Wednesday, June 25, 2008

Nokia Acquires the Rest of Symbian; Embraces Open Source

Conspicuous by its absence in the list of Google's Android partners has been Nokia, the biggest name in mobile phones. And while Monday the Wall Street Journal reported that Google is finding it more difficult to "change the cell phone industry" than it might have originally thought, on Tuesday Nokia delivered what could be another blow: it purchased the remaining 52% of Symbian, the company behind the software on its handsets, as well as making the software open source.

In terms of the Symbian purchase, according to a press release, Nokia has received favorable responses from all the major stakeholders, except Samsung, but expects Samsung to agree as well. It already has 91% of the remaining shares accounted for.

Meanwhile, the company announced the Symbian Foundation, which is expected to start operating during the first half of 2009. Membership of the foundation will be open to all, though not free: there's an annual membership fee of $1,500.

In the press release announcing the foundation, Olli-Pekka Kallasvuo, CEO of Nokia said:
"Establishing the Foundation is one of the biggest contributions to an open community ever made. Nokia is a strong supporter of open platforms and technologies as they give the freedom to build, maintain and evolve applications and services across device segments and offer by far the largest ecosystem, enabling rapid innovation. Today's announcement is a major milestone in our devices software strategy."
Sony Ericsson and Motorola have agreed to contribute technology from UIQ and DOCOMO has also agreed to contribute its MOAP(S) assets to the foundation.

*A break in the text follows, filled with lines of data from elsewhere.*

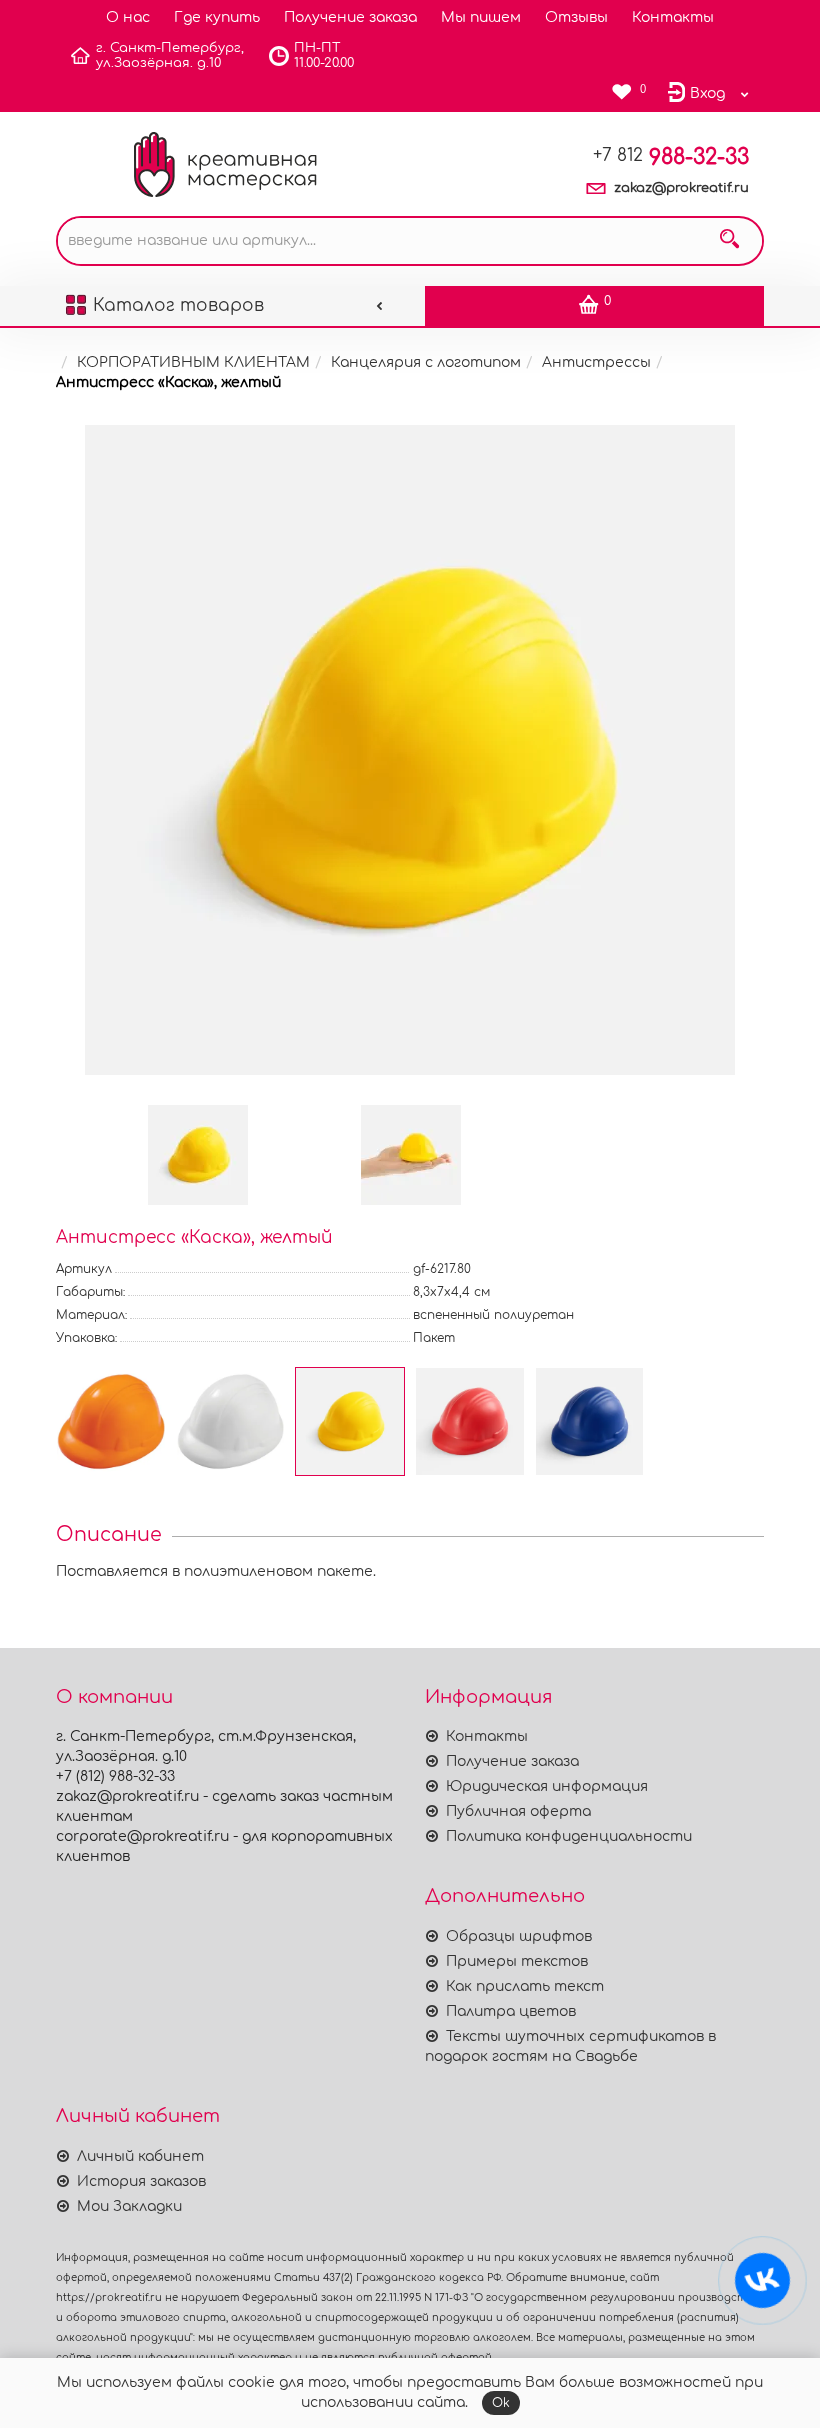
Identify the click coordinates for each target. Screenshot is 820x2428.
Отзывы (576, 17)
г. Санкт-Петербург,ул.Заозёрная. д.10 (170, 55)
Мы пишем (481, 17)
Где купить (217, 17)
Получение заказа (350, 17)
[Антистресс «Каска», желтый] (410, 750)
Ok (501, 2403)
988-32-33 (671, 157)
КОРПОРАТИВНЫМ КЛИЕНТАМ (193, 362)
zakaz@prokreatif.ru (681, 188)
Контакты (673, 17)
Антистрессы (596, 362)
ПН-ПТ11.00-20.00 (324, 55)
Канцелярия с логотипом (426, 362)
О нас (128, 17)
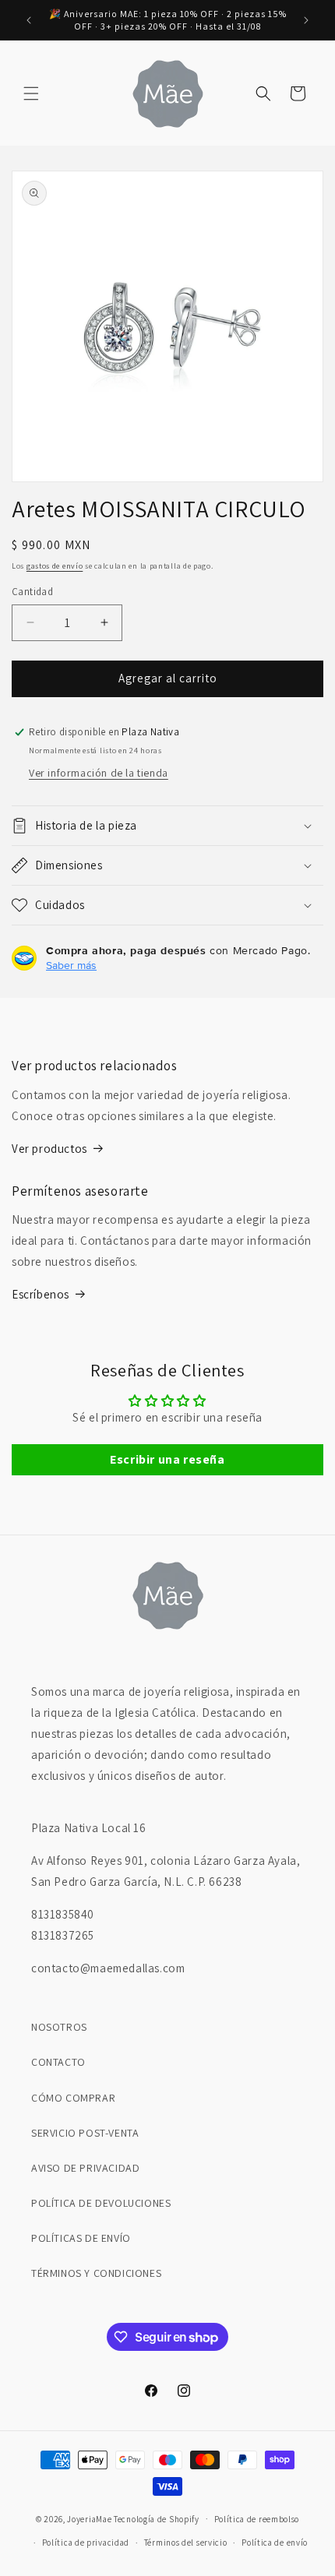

So, is this really a strike at Android? Well, the Foundation does say on their home page that the idea is
to create an unparalleled open software platform for converged mobile devices, enabling the whole mobile ecosystem to accelerate innovation.
Hmmm. Sounds vaguely Android-ish. At the same time however, bringing the software in-house makes the device more iPhone-ish, with Nokia controlling both sides of the device - though you'd never see Apple go open source.